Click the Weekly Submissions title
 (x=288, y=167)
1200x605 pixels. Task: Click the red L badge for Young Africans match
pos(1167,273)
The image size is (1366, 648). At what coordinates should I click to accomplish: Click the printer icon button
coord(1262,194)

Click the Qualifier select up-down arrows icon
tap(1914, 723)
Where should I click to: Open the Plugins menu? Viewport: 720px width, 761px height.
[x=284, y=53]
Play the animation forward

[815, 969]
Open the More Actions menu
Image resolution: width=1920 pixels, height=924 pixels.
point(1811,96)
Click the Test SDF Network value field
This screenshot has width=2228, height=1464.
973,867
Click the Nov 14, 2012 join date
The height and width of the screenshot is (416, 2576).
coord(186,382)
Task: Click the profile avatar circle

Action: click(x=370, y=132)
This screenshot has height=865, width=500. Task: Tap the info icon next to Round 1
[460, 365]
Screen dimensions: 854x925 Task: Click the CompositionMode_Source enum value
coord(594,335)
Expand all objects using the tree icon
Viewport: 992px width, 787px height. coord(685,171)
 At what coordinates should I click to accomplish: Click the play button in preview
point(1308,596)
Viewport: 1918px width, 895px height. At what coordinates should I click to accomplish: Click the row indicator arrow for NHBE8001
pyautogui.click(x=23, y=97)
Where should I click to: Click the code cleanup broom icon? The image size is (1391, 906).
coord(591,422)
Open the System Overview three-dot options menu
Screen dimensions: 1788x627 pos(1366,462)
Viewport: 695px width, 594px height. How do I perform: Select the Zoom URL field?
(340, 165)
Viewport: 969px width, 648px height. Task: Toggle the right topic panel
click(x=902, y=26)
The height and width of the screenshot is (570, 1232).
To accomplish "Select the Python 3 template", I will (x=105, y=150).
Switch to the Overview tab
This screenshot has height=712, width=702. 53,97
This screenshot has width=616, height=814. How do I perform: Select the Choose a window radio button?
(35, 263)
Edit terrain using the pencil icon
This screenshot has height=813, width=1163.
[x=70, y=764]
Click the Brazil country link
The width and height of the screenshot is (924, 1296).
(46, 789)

**********

» Exercise directions
Each entry in the data should be restated exactly as it was written.

» Result for this exercise
Click the Weekly Submissions title
 (x=288, y=167)
1200x605 pixels. Task: Click the red L badge for Young Africans match
pos(1167,273)
The image size is (1366, 648). At what coordinates should I click to accomplish: Click the printer icon button
coord(1262,194)

Click the Qualifier select up-down arrows icon
tap(1914, 723)
Where should I click to: Open the Plugins menu? Viewport: 720px width, 761px height.
[x=284, y=53]
Play the animation forward

[815, 969]
Open the More Actions menu
Image resolution: width=1920 pixels, height=924 pixels.
point(1811,96)
Click the Test SDF Network value field
This screenshot has width=2228, height=1464.
973,867
Click the Nov 14, 2012 join date
The height and width of the screenshot is (416, 2576).
coord(186,382)
Task: Click the profile avatar circle

Action: click(x=370, y=132)
This screenshot has height=865, width=500. Task: Tap the info icon next to Round 1
[460, 365]
Screen dimensions: 854x925 Task: Click the CompositionMode_Source enum value
coord(594,335)
Expand all objects using the tree icon
Viewport: 992px width, 787px height. coord(685,171)
 At what coordinates should I click to accomplish: Click the play button in preview
point(1308,596)
Viewport: 1918px width, 895px height. At what coordinates should I click to accomplish: Click the row indicator arrow for NHBE8001
pyautogui.click(x=23, y=97)
Where should I click to: Click the code cleanup broom icon? The image size is (1391, 906).
coord(591,422)
Open the System Overview three-dot options menu
Screen dimensions: 1788x627 pos(1366,462)
Viewport: 695px width, 594px height. How do I perform: Select the Zoom URL field?
(340, 165)
Viewport: 969px width, 648px height. Task: Toggle the right topic panel
click(x=902, y=26)
The height and width of the screenshot is (570, 1232).
To accomplish "Select the Python 3 template", I will (x=105, y=150).
Switch to the Overview tab
This screenshot has height=712, width=702. 53,97
This screenshot has width=616, height=814. How do I perform: Select the Choose a window radio button?
(35, 263)
Edit terrain using the pencil icon
This screenshot has height=813, width=1163.
[x=70, y=764]
Click the Brazil country link
The width and height of the screenshot is (924, 1296).
(46, 789)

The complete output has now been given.